■ TO BE DONE
Rewrite the lines from the one containing "At what coordinates should I click to accomplish: Open" through the one containing "Action: 625,42", changing "seller" to "vendor" and keeping everything else the same.

■ RECORDS FOR THE TASK
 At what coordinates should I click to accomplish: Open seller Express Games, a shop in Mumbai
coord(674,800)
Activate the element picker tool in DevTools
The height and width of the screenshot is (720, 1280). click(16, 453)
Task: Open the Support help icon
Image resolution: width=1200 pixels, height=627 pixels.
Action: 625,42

...

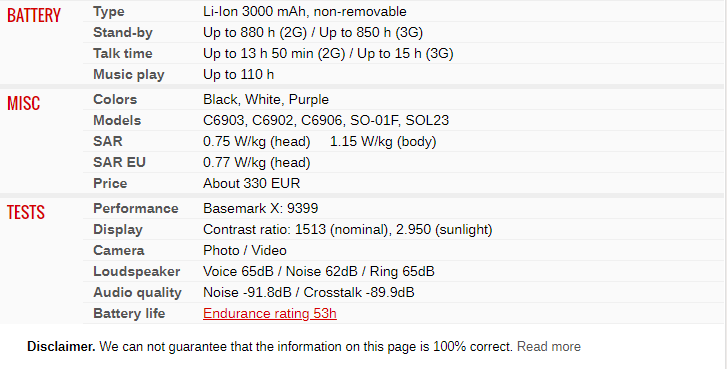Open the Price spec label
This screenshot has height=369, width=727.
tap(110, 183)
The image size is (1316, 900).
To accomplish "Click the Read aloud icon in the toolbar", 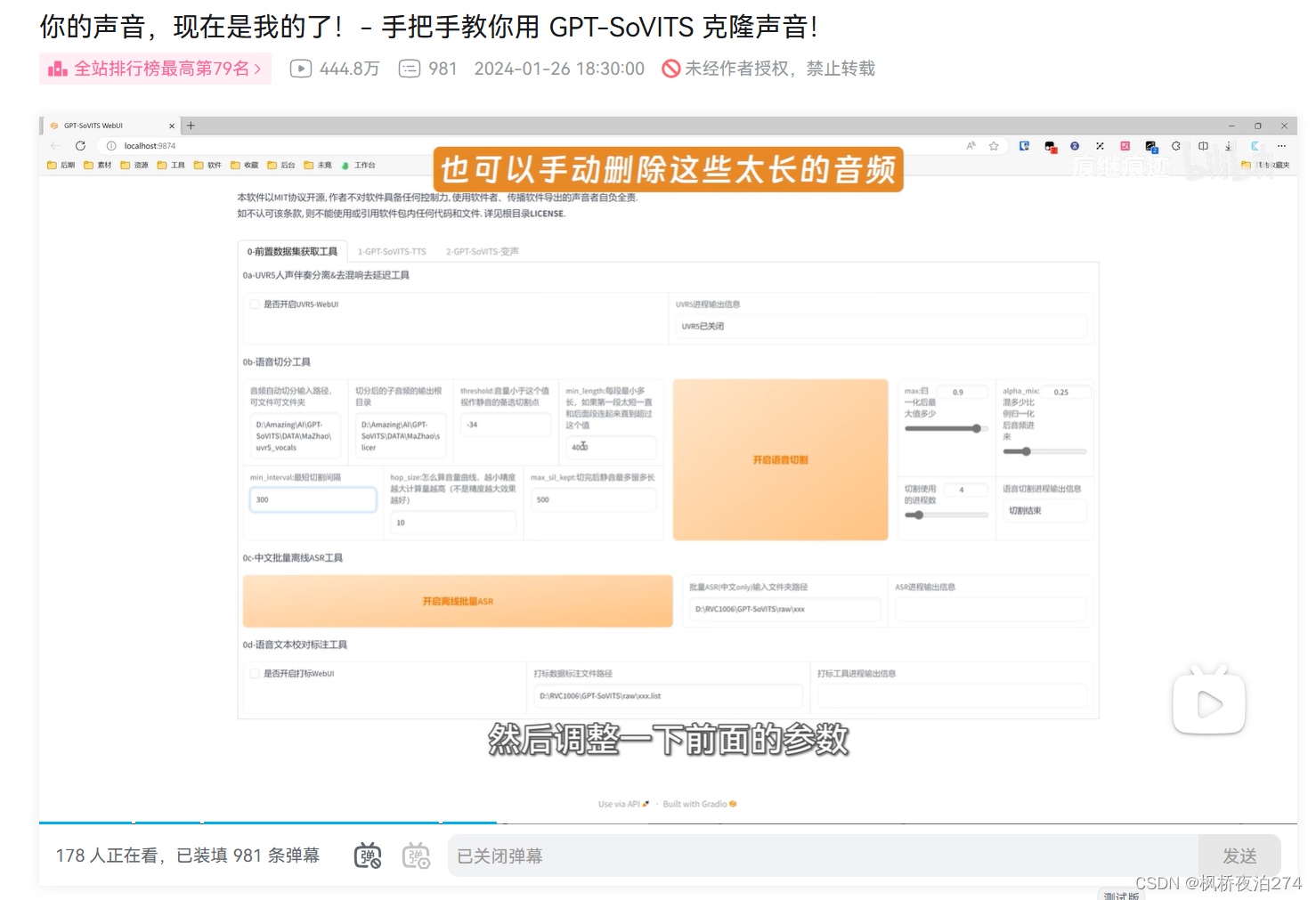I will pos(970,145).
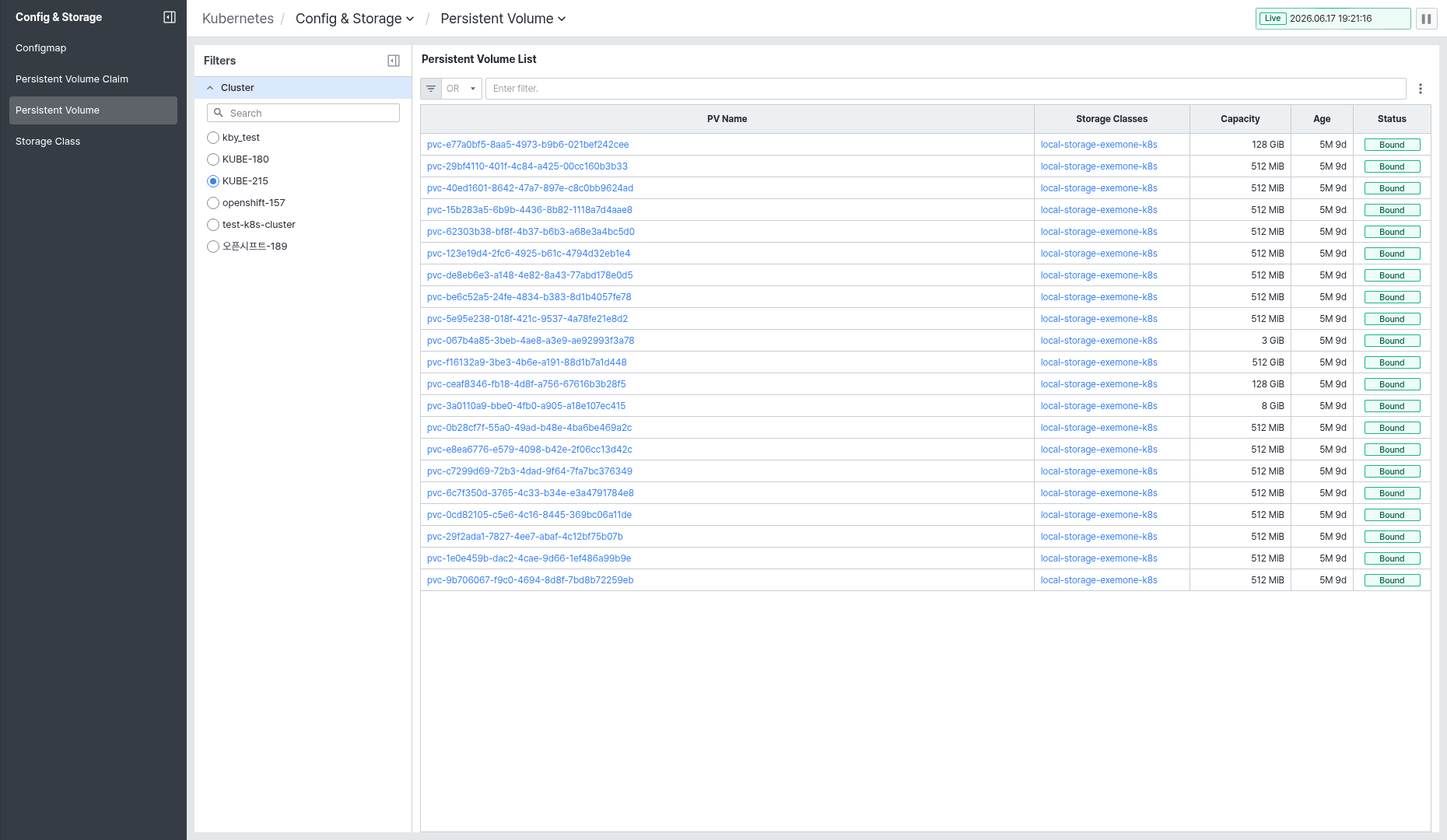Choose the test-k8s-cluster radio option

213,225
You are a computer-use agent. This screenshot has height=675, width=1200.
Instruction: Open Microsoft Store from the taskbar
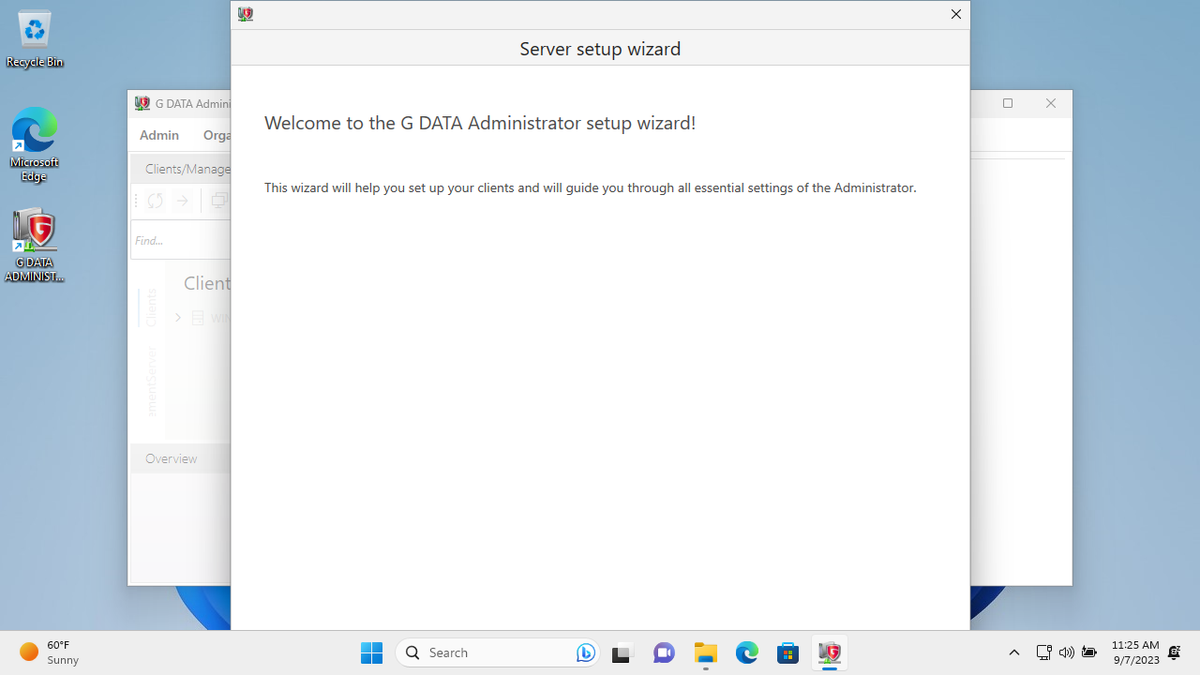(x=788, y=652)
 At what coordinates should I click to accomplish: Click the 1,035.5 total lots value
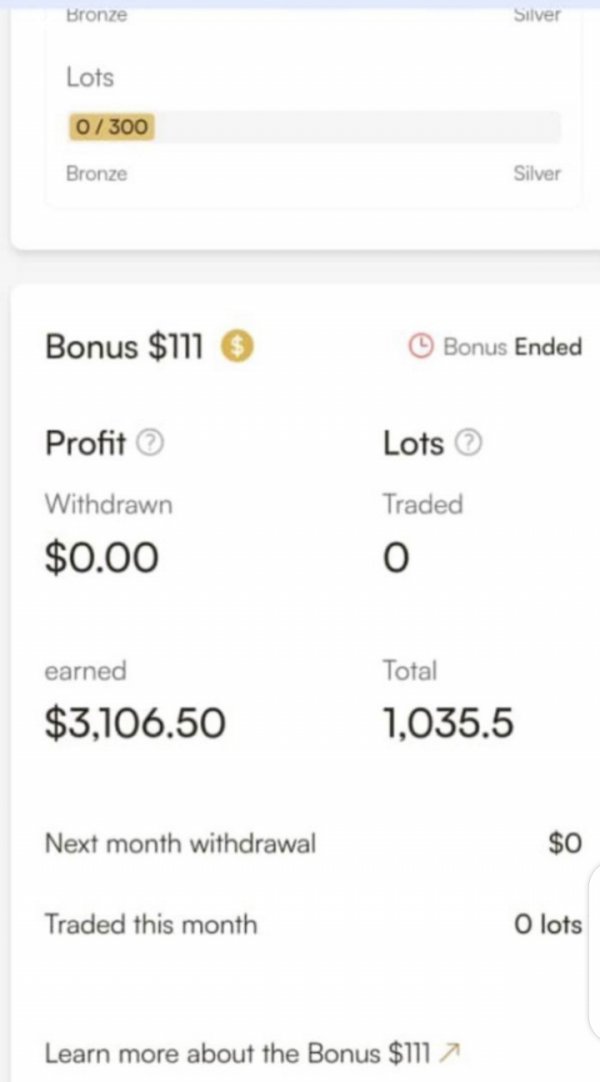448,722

* * *

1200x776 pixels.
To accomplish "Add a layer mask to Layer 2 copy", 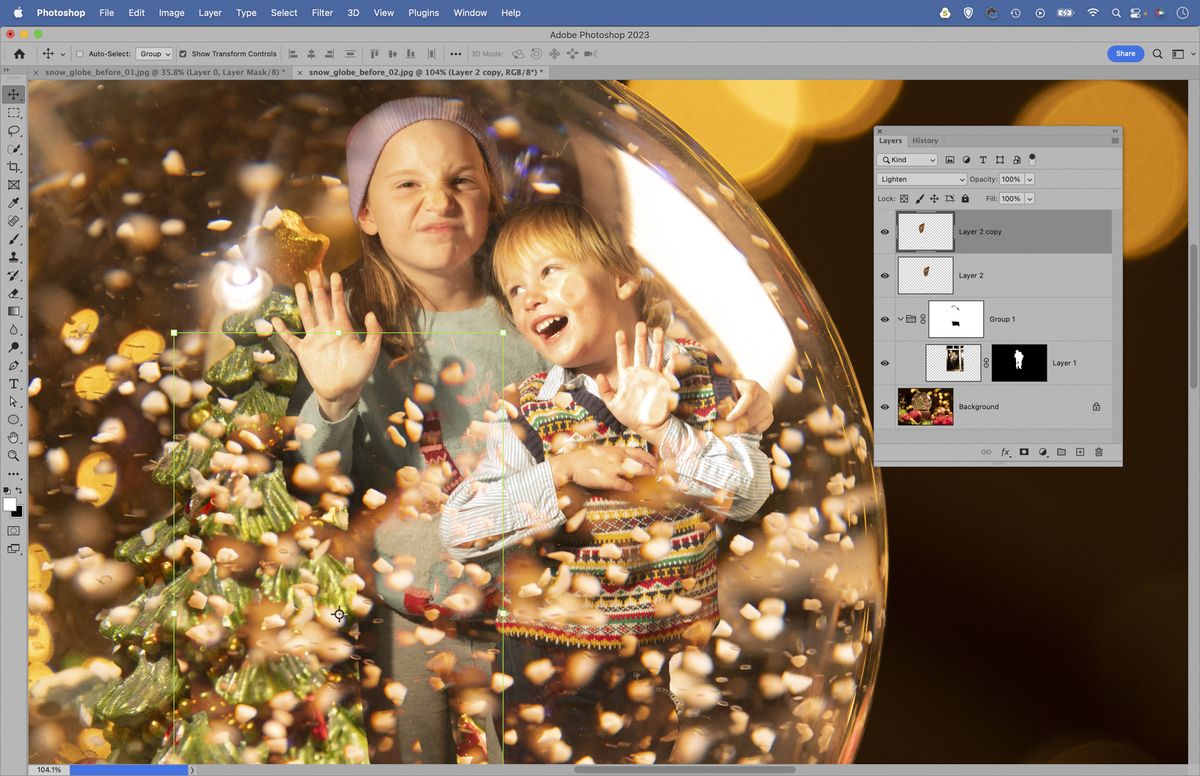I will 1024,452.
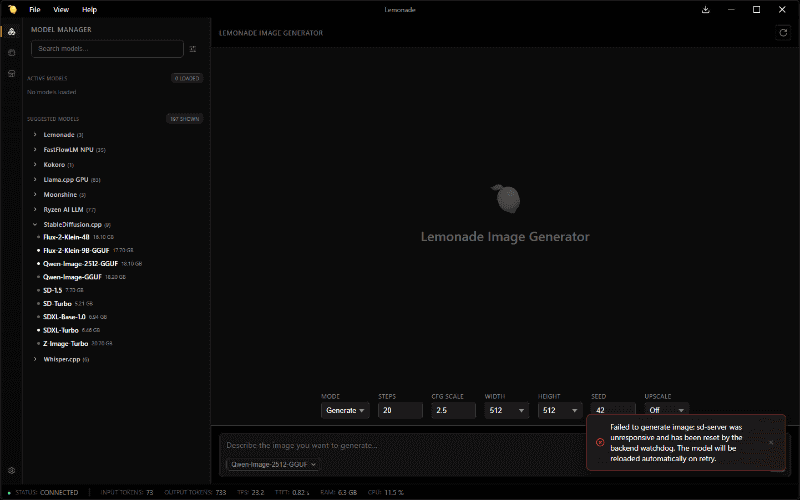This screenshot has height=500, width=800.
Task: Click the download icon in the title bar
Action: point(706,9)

■ EXERCISE OUTPUT
 At what coordinates should I click to accomplish: Open vendor Express Games, a shop in Mumbai
coord(674,800)
Activate the element picker tool in DevTools
The height and width of the screenshot is (720, 1280). click(16, 453)
Task: Open the Support help icon
Image resolution: width=1200 pixels, height=627 pixels.
Action: 625,42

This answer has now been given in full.